From the tool's definition Tool name contains 'update' and description states 'Update an existing FHIR resource in HealthLake', indicating modification of healthcare data.
Attacks that exploit this kind of access
Update an existing FHIR resource in HealthLake. It is categorised as a Write tool in the Amazon MQ MCP Server MCP Server, which means it can create or modify data. Consider rate limits to prevent runaway writes.
Register the Amazon MQ MCP Server MCP server in PolicyLayer and add a rule for update_fhir_resource: allow, deny, rate-limit, or require approval. Point your MCP client at the PolicyLayer proxy URL and the rule is enforced on every call, before it reaches Amazon MQ MCP Server.

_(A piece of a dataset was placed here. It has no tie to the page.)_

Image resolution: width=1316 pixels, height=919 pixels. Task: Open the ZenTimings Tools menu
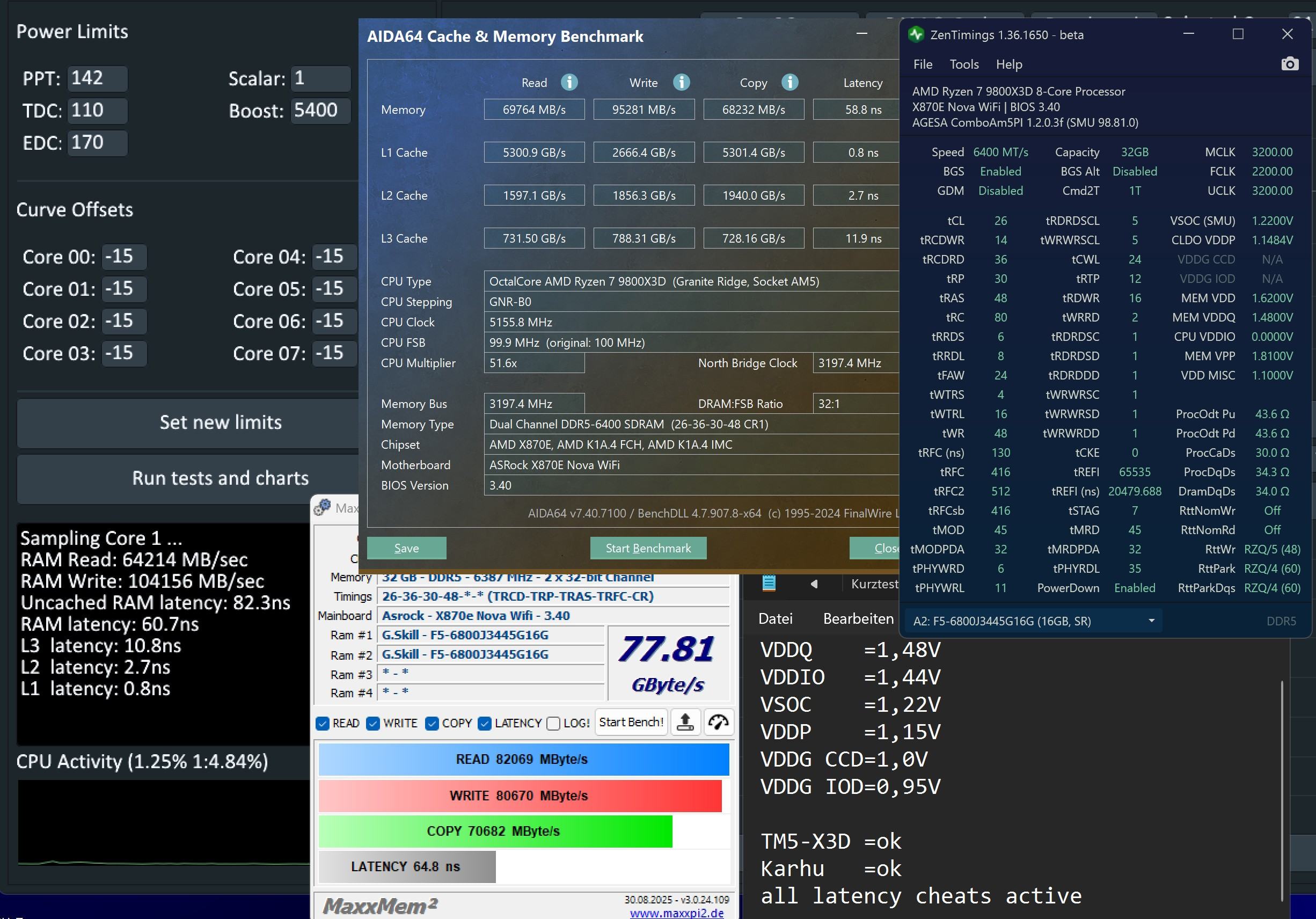click(963, 64)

Nothing to install.
update_fhir_resource is a Write tool with medium risk. Write tools should be rate-limited to prevent accidental bulk modifications.
Yes. Add a rate_limit block to the update_fhir_resource rule in your PolicyLayer policy. For example, setting max: 10 and window: 60 limits the tool to 10 calls per minute. Rate limits are tracked per agent session and reset automatically.
Set action: deny in the PolicyLayer policy for update_fhir_resource. The AI agent will receive a policy violation error and cannot call the tool. You can also include a reason field to explain why the tool is blocked.
update_fhir_resource is provided by the Amazon MQ MCP Server MCP server (awslabs.amazon-mq-mcp-server). PolicyLayer sits as a proxy in front of this server to enforce policies before tool calls reach the server.